(DESCRIPTION OF THE TASK): Return only the lines running from the top of the entries to the line with "Given: Click the blue Help toolbar icon", inclusive, exactly as written.

(RECORDS SHOWN):
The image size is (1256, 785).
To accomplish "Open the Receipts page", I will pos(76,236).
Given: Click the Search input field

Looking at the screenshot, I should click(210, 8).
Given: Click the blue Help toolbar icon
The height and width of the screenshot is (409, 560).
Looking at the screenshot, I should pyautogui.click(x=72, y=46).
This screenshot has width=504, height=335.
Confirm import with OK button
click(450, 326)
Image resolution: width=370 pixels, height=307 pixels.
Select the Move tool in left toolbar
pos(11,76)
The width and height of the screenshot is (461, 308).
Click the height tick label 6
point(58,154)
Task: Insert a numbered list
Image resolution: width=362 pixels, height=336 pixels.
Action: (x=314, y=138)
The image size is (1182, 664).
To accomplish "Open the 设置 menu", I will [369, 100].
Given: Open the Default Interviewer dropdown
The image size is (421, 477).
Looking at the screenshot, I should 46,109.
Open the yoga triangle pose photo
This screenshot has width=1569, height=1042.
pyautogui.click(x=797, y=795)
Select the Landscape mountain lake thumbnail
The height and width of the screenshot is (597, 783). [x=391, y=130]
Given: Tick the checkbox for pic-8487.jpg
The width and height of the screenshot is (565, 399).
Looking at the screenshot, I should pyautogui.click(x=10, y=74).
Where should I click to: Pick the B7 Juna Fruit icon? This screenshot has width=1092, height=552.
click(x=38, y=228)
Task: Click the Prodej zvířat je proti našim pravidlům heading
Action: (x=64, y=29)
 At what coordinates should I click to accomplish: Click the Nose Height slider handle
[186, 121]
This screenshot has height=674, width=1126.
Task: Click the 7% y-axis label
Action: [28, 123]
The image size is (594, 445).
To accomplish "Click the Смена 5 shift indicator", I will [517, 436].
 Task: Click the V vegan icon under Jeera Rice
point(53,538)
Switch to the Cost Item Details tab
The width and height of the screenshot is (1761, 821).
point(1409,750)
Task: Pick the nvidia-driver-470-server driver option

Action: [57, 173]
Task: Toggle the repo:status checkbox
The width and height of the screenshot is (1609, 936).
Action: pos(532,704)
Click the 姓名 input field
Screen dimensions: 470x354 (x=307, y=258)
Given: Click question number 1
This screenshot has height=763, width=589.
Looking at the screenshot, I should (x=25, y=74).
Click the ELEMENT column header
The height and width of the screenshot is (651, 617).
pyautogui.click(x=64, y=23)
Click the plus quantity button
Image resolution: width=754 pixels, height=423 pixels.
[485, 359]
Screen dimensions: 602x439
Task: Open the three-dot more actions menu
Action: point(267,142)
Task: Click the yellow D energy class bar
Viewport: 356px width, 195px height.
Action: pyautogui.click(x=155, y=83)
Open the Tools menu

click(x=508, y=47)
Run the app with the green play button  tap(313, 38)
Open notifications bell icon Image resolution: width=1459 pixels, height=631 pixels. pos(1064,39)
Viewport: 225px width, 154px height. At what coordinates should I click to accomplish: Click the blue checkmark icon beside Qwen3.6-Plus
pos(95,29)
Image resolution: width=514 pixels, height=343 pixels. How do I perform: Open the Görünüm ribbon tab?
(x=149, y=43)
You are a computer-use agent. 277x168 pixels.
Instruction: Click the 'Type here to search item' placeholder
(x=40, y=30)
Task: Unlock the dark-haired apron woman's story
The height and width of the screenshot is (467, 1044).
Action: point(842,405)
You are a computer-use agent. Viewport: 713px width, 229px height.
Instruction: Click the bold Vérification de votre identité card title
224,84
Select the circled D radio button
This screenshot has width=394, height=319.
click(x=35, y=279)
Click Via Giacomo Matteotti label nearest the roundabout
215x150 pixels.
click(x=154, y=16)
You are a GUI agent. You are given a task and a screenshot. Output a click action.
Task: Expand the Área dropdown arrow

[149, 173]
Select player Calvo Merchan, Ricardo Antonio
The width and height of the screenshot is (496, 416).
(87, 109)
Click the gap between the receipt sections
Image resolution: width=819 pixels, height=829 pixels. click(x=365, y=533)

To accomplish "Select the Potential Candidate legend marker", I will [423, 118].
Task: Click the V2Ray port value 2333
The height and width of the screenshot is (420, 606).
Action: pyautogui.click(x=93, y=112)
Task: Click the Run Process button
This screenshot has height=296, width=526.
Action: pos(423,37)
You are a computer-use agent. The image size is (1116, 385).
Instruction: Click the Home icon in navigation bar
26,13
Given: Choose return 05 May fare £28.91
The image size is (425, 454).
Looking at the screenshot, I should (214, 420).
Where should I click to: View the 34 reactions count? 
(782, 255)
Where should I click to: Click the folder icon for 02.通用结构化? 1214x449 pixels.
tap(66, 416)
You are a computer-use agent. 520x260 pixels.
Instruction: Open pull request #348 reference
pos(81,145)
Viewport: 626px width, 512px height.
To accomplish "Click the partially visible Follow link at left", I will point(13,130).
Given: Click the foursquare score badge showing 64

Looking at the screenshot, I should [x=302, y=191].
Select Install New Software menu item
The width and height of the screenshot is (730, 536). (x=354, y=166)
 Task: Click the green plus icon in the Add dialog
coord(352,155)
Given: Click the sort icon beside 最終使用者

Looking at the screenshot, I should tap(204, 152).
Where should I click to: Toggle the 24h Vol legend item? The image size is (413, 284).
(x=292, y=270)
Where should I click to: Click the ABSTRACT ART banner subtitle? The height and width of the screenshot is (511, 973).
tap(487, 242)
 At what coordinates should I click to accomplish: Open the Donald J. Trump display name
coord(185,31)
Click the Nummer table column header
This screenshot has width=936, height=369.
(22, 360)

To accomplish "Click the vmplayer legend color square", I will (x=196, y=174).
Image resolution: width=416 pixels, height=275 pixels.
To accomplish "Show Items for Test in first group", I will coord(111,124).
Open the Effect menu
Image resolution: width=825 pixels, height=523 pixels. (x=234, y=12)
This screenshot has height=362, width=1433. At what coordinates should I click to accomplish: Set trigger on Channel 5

(RESPONSE TO THIS TASK):
The image size is (1256, 785).
To accomplish "Open the Receipts page", I will pos(76,236).
Given: Click the Search input field

Looking at the screenshot, I should click(210, 8).
Given: Click the blue Help toolbar icon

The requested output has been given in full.